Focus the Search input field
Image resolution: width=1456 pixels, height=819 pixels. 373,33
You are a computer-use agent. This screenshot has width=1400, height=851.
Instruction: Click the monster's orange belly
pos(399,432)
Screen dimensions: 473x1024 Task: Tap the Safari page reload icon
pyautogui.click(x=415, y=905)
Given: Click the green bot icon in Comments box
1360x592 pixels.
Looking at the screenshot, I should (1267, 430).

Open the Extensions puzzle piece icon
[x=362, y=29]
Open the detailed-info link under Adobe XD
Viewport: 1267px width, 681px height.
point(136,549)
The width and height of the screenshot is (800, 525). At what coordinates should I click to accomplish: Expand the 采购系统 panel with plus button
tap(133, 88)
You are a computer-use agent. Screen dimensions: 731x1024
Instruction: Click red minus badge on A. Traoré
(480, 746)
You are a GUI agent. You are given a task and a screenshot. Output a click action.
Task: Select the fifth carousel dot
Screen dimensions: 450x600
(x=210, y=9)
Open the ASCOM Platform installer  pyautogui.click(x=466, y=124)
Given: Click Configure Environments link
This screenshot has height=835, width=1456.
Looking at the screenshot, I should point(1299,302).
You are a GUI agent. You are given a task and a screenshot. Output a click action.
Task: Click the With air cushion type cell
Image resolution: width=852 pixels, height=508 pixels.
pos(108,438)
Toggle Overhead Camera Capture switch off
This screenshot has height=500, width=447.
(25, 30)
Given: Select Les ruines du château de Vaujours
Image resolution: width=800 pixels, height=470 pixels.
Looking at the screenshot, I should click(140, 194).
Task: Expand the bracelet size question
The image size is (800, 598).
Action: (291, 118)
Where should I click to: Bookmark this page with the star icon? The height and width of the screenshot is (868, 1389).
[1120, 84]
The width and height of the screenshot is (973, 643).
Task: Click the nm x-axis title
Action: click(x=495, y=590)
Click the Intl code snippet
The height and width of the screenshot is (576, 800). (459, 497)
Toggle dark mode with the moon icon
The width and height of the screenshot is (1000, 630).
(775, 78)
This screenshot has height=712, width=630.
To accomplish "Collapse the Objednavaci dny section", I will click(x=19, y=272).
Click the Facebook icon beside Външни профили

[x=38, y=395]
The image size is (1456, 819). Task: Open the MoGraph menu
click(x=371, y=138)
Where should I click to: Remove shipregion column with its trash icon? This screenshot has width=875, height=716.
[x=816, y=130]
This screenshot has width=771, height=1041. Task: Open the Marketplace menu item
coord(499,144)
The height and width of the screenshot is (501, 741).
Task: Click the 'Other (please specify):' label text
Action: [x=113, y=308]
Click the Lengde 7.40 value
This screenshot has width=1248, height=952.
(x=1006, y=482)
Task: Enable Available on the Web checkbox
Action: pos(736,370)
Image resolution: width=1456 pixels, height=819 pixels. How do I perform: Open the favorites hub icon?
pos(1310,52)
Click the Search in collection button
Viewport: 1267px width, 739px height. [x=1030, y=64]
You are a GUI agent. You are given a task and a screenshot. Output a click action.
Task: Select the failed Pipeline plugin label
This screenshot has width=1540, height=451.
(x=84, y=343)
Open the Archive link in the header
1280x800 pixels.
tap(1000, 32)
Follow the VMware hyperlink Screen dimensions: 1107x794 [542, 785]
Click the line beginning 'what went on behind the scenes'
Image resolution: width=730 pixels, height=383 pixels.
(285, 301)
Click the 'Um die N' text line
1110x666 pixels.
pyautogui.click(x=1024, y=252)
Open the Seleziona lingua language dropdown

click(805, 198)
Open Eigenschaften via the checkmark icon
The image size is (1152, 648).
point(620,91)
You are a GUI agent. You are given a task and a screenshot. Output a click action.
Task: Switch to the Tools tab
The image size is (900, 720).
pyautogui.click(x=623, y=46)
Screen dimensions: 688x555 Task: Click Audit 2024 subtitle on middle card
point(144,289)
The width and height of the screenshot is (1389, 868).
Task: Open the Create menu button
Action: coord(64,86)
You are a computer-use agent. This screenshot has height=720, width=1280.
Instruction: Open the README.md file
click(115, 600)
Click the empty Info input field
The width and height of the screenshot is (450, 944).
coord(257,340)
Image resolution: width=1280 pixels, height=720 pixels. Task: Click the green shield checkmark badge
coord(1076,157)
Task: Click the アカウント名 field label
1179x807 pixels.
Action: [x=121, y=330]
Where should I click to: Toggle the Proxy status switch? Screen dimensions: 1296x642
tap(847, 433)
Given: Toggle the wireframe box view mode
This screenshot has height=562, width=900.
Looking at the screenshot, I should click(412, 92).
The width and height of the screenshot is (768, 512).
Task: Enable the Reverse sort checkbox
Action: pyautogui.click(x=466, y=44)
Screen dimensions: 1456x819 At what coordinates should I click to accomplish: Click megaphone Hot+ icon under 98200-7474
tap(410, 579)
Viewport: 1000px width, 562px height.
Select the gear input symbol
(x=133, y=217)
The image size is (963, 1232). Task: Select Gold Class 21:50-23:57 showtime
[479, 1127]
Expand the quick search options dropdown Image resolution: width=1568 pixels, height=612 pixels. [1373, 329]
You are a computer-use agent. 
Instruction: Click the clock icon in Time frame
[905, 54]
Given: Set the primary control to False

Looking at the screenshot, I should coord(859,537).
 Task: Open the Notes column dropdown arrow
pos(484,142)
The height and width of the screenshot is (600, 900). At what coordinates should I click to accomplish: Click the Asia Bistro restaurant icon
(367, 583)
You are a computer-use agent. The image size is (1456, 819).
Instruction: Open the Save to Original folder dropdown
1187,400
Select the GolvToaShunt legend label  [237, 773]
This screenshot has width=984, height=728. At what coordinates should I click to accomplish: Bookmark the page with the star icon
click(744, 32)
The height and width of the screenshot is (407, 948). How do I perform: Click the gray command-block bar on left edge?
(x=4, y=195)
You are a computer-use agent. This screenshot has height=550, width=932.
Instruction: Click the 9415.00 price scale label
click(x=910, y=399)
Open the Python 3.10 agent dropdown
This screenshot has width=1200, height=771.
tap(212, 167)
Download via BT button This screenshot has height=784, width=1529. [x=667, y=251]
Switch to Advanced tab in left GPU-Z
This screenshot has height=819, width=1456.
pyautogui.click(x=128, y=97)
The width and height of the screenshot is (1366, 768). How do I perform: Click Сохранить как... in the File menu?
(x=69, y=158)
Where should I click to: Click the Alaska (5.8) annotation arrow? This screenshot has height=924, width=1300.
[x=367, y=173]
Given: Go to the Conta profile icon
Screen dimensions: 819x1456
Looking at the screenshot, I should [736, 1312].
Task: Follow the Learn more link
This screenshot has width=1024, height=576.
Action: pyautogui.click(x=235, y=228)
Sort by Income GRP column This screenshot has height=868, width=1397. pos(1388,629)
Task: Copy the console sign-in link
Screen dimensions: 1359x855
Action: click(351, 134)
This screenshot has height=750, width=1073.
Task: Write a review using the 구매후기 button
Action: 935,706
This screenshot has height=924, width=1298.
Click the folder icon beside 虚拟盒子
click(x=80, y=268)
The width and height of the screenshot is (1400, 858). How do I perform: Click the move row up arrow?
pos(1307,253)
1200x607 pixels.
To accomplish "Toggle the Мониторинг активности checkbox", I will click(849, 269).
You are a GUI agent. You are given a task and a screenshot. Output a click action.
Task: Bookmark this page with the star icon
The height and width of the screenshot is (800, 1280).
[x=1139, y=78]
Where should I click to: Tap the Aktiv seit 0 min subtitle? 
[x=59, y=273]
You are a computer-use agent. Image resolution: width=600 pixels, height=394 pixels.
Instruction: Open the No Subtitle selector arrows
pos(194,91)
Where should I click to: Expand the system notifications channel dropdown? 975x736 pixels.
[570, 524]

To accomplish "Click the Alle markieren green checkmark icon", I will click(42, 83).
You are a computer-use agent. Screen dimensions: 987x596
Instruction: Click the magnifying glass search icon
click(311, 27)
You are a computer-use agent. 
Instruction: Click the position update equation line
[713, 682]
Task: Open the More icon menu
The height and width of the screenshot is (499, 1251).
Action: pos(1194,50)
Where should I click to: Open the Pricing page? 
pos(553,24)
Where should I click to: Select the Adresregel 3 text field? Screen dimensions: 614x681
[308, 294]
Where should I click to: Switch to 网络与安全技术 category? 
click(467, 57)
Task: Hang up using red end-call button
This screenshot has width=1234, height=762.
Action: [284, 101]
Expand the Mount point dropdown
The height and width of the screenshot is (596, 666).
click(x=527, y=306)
________________________________________
--- Given task ---
Reproduce the rows from the line with "Screen dimensions: 688x555" to the line with "coord(257,340)", keeping both of those lines.

--- Answer for this exercise ---
Screen dimensions: 688x555 Task: Click Audit 2024 subtitle on middle card
point(144,289)
The width and height of the screenshot is (1389, 868).
Task: Open the Create menu button
Action: coord(64,86)
You are a computer-use agent. This screenshot has height=720, width=1280.
Instruction: Open the README.md file
click(115, 600)
Click the empty Info input field
The width and height of the screenshot is (450, 944).
coord(257,340)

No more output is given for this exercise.